“Buena escena y poca voz”
La Zarzuela regresó al Palacio de Festivales con una nueva producción de la Marina de Arrieta. Una apuesta fuerte por lo escénico pero que falló en lo vocal de forma más que evidente. Y es que, a pesar de los esfuerzos por ser justos, seguimos encontrándonos con interpretaciones “menores” de este género en un agravio comparativo con la ópera por parte de sus propios protagonistas.
Decíamos que la apuesta era fuerte y los logros resultaron altos en muchos aspectos, de un lado la fascinante estenografía de Giuliano Spinelli, que ya nos encandiló con su trabajo para la Butterfly de hace tres temporadas. Del otro el giro inesperado que cobra la escena con el concepto dramático ideado por Gustavo Tambascio, que descontextualiza la situación original para volver a construirla en los años de la guerra civil española. Con este nuevo espacio temporal se produce un sustancial aumento en dramatismo y aparece una historia más interesante que la originaria. Sin desmerecer el argumento de Campodrón y Ramos Carrión, la nueva apuesta nos nutre del fascinante ejercicio de “repensar el texto” y abre puertas que, hasta el momento, habían permanecido cerradas. Bien es cierto que el enfado de parte del público se vio justificado al no encontrar lo que buscaban: la Marina de siempre. En su lugar apareció un personaje doblado: la “imaginada” encarnada por la voz de una soprano y la “real”, una mujer lorquiana, reseca y doliente, que es interpretada por una actriz.
Desde esta premisa se abren dos mundos que juegan a confundirse, y a confundirnos. Pero que, en el resumen que hacemos al terminar el espectáculo, dan para mucho más que una visón unidireccional. Lamentablemente la falta de vocalización de gran parte de los cantantes perjudicó la asimilación de esta nueva escena, pues si no entendíamos lo que se cantaba y, en algún particular, no recordábamos el texto de determinado aria, costaba buscar la reformulación de lo que tan farragosamente se estaba exponiendo.
Decimos de Rocío Ignacio, especialmente escasa en el despliegue de sus habilidades y que, esto dentro de lo anecdótico, patinó con más estruendo en sus desarrollos finales. Su nombre está cada vez más presente en todo tipo de escenarios pero necesita más dedicación a cada papel para justificar ante su público la protección de los nombre que “mandan” en estos negocios. Alejandro Roy fue el único que supo despertar aplausos algo más potentes de un respetable que se mantuvo excesivamente frío en todo momento. Ismael Pons, en el papel de Roque, mantuvo el tirón y nos dio parte de lo mejor de la noche en lo que a voz se refiere. Pero esta Marina fue, y me repito en esto, más de escena musical.
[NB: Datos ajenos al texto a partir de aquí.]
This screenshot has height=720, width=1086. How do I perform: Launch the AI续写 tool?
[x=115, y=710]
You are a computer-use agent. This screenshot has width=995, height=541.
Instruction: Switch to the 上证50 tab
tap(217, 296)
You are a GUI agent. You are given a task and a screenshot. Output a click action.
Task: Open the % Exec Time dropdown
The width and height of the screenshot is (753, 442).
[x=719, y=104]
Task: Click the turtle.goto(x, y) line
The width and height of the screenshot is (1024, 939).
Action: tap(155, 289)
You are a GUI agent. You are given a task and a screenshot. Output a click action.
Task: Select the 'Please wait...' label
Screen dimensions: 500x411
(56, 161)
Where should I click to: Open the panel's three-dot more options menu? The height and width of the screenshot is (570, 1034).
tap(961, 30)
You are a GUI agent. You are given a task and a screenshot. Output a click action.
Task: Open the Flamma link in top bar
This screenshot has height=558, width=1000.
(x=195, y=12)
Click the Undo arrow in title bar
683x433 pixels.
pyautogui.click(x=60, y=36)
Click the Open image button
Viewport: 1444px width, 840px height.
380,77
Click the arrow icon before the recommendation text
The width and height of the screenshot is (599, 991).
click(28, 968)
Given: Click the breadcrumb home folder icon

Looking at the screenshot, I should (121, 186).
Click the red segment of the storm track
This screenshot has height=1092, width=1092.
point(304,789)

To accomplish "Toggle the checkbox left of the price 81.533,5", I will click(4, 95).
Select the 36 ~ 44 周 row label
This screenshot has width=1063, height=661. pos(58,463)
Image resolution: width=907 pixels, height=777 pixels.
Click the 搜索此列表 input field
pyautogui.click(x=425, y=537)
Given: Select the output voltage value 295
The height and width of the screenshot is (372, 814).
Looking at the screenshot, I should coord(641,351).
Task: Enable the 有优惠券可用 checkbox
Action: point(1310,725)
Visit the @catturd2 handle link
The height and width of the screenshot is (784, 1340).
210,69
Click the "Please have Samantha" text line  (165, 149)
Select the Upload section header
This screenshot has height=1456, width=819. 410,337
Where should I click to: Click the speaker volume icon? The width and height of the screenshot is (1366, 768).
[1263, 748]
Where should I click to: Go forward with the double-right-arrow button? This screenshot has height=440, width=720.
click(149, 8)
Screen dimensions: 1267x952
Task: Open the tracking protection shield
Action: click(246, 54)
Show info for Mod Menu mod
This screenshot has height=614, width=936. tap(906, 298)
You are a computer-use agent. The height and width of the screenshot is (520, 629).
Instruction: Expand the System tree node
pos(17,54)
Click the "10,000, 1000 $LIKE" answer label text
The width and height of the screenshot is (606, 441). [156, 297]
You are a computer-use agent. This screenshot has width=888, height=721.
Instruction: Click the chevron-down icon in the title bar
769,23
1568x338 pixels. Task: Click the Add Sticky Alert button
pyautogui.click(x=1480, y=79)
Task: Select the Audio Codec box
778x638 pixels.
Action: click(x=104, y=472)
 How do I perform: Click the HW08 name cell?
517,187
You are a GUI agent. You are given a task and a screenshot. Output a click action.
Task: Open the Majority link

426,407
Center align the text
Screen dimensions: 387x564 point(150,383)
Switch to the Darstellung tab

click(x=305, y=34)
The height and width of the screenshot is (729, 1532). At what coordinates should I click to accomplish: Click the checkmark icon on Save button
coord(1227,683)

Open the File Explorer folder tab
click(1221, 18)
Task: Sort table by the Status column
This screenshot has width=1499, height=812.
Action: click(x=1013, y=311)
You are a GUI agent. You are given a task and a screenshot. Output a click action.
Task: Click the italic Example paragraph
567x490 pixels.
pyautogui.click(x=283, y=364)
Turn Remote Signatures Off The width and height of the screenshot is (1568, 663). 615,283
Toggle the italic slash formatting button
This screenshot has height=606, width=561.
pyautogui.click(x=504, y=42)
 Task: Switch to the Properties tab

Marta Juaniz, la actriz de dar vida al personaje desde una perspectiva muda y atinada. Su gesto nos guió por el drama y nos conmovió como lo hicieron los rostros inertes que eran proyectados en los interludios instrumentales. Una aldabonazo a la memoria colectiva y un recordatorio de “lo que se sufrió” y “aún se sufre” por la injusticia de una guerra.
La Orquesta Bilbao Philarmonia supo defender la partitura desde el foso, sin alardes en cuanto a presencia pero con un trabajo muy bien hecho. La dirección de Miquel Ortega atenta y adaptada a la escena, como era de esperar. EL Coro Lírico, completando unas jornadas de trabajo intento que se inauguraron hace un par de meses con su participación en el Werther, siguió siendo el mismo del que solo podemos decir parabienes, con algún desliz como el del comienzo del segundo acto –cada uno por su lada- y con la integración de algunas de sus voces, esta vez menos afortunadas, en breves roles con su momento de protagonismo.
Como pueden ver una producción compleja en todos los elementos que la integran, unos mejores y otros no tanto. Sería necesario haber recibido más voz para igualar su categoría con lo que tuvimos en escena, que fue mucho.